New Show at Laumeister Art Center

New Show at Laumeister Art Center

New Show at Laumeister Art Center

Ben Karp’s ‘Talking Heads’

Ben Karp’s ‘Talking Heads’

The Laumeister Art Center at Southern Vermont College (SVC) presents new exhibits through November 11. Ben Karp, whose sculptures were exhibited at the Metropolitan Museum of Art and other major institutions, spent several years photographing sawn ornamentation found on houses built from the 1820s to 1910. In his 1966 book, ‘Wood Motifs in American Domestic Architecture: Phantasy in Wood,’ he wrote, “In the 19th century, the humble woodsaw in the hands of a skilled carpenter became the tool of an artist, the instrument by which sawn ornamentation came into its own in the domestic architecture of America.” Karp’s exhibit, ‘Song of the Saw’ presents his artistic vision and his keen sense of what he described as new ways of seeing. On display are original photographs from the book, and wooden sculptures informed by these photographs.

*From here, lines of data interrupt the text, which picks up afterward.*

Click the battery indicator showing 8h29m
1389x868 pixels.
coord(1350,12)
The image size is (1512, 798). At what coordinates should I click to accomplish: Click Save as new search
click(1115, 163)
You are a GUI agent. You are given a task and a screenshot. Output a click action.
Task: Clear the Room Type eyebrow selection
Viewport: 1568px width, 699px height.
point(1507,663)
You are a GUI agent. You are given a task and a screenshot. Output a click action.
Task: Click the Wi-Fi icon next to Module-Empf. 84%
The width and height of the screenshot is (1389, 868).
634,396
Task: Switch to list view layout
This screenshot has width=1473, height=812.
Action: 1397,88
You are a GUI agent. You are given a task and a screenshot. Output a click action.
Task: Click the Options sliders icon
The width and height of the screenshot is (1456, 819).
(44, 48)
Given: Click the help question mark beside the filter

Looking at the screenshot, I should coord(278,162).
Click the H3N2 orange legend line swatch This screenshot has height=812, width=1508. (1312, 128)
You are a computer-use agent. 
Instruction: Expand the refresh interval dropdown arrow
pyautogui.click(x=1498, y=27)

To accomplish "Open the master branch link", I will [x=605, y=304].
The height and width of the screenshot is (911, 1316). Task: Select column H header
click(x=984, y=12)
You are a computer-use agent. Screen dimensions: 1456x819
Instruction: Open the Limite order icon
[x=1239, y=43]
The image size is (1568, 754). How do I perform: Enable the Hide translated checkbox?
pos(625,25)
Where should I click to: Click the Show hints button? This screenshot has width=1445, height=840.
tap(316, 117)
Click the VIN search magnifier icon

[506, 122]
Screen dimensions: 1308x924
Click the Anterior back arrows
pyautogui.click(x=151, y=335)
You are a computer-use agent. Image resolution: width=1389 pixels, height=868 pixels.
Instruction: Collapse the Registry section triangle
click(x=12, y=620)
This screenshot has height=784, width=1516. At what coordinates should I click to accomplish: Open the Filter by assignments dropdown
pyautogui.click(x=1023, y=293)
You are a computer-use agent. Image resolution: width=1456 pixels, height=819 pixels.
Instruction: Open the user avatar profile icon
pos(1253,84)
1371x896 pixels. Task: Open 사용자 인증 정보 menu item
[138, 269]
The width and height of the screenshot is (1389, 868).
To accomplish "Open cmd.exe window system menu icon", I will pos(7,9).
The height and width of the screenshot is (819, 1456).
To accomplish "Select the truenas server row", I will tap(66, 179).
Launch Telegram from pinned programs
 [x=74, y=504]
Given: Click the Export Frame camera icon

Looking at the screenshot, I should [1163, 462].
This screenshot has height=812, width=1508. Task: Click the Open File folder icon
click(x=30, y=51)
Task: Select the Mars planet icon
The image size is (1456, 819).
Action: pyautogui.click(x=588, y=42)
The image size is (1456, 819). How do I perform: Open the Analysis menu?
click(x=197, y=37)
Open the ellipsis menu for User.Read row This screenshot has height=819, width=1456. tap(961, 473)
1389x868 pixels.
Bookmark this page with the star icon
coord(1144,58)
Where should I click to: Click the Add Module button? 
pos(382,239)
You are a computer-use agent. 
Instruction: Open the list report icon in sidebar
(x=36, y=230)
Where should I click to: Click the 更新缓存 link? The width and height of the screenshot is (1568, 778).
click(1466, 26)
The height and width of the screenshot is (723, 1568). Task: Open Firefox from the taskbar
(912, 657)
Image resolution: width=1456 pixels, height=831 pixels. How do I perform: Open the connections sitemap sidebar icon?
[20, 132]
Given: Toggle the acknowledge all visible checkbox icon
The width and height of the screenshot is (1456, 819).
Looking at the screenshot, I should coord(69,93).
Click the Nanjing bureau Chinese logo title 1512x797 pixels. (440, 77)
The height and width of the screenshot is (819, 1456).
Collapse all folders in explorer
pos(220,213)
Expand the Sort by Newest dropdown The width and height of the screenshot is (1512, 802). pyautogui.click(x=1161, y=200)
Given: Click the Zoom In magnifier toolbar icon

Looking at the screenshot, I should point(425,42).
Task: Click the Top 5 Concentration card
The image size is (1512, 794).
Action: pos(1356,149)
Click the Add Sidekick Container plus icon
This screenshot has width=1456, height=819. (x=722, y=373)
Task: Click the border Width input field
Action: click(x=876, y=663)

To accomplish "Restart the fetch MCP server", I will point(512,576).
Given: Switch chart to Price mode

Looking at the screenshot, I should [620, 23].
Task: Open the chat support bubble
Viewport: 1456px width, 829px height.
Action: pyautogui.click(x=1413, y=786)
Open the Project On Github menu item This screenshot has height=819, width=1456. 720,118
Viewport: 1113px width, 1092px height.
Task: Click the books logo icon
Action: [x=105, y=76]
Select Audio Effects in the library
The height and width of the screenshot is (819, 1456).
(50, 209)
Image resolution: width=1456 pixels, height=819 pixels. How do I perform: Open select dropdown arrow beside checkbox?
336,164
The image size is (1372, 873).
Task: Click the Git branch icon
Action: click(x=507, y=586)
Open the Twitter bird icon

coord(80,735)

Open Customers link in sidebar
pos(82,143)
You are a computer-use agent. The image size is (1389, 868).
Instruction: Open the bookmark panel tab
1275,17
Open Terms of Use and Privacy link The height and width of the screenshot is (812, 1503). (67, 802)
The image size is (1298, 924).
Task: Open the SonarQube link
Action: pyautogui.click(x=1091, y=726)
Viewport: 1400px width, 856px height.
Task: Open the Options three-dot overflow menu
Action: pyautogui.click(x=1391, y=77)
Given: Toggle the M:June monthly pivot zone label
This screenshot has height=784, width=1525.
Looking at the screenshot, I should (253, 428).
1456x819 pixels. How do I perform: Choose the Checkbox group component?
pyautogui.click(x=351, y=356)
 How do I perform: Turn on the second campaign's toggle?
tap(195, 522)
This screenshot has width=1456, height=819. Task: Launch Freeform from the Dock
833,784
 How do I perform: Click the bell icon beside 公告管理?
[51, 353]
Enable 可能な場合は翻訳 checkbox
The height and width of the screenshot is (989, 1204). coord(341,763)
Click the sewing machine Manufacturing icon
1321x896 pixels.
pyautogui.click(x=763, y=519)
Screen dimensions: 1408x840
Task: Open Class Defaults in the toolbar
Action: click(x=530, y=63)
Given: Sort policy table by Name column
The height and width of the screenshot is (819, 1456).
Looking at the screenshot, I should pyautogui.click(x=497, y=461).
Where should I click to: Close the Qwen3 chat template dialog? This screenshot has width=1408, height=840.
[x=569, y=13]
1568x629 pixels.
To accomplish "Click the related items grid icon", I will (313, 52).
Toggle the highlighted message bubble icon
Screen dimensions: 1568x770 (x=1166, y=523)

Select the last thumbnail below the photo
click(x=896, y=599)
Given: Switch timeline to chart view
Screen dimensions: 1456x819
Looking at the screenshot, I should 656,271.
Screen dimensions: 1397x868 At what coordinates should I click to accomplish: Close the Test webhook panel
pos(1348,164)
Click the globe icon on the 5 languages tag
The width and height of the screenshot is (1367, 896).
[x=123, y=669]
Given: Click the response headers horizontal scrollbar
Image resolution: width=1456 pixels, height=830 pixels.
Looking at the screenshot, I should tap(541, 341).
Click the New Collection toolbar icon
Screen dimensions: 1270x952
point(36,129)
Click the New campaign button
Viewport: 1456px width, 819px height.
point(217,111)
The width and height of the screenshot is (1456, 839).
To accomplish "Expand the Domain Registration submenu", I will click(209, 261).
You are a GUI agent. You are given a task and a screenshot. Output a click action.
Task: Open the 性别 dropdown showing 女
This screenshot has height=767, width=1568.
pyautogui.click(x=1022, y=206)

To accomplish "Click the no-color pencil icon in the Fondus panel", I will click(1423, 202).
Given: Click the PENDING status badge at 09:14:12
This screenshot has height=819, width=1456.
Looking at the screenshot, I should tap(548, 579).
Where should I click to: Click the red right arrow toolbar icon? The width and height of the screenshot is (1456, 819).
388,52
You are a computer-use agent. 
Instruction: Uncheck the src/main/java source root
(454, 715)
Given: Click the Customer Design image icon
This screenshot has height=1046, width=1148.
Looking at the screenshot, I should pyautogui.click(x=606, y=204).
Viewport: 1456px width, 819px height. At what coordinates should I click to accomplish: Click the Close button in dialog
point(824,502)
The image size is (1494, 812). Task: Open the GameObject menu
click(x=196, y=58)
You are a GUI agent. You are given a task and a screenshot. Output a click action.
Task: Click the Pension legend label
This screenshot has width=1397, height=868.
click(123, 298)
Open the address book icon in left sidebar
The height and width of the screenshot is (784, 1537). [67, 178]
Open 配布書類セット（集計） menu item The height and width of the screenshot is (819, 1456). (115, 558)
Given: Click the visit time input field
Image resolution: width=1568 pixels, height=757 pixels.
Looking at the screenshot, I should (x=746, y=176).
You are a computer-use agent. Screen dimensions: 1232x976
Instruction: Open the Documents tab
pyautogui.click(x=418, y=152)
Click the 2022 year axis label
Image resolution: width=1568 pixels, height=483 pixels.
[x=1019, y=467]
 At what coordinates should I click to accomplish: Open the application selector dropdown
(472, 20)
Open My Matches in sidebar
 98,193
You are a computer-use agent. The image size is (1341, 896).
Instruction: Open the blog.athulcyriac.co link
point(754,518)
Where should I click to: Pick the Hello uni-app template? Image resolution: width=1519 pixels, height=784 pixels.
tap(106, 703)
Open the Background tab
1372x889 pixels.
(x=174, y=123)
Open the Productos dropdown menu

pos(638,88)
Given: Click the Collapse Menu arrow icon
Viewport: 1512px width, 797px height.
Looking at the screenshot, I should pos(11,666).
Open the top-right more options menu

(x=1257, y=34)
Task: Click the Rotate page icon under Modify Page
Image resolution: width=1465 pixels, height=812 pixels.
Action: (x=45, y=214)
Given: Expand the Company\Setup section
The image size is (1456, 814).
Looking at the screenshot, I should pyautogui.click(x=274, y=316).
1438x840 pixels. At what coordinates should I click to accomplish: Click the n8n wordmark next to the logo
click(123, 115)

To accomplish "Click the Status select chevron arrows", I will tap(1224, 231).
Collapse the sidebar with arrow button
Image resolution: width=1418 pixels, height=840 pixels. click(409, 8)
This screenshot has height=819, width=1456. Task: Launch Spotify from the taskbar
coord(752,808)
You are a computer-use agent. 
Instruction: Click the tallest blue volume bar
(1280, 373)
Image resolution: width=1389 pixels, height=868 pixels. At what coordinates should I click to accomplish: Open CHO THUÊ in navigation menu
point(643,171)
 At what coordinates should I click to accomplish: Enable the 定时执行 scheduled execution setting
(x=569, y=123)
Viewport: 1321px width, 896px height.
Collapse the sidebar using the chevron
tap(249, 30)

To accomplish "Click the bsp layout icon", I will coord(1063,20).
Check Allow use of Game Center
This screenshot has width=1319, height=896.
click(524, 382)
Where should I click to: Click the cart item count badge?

Nina Karp is an inter-disciplinary artist who has performed as an actor, singer and composer in New York, South Dakota and Paris, and exhibited her work in New York. As an educator, she created arts in education programs for children. “This is my first video,” she says of ‘Elegy for the Lost City.’ “It is a tribute to my first home in New York City, a working class neighborhood where the meat packing industry was located, and where some artists, writers and performers had moved in and made live-work spaces out of empty factory lofts. It is a lyrical homage to the place where I began my life as a public artist, a place that no longer exists as it was. The rent, now prohibitive to all but a privileged few, was cheap and there was time to dream and then to turn those dreams into art. Although the video is not a social documentary in any literal sense, it evokes the experience of one arriving in a new place. Just as my grandparents arrived in New York at Ellis Island and saw what they could not have imagined before, I found myself, in making this video, seeing a long-familiar urban landscape differently. I, with many others, was a creative immigrant in this open city. The river, the buildings, the sky, the trees that I once saw in their ordinary forms while living among them became the subject of abstraction.”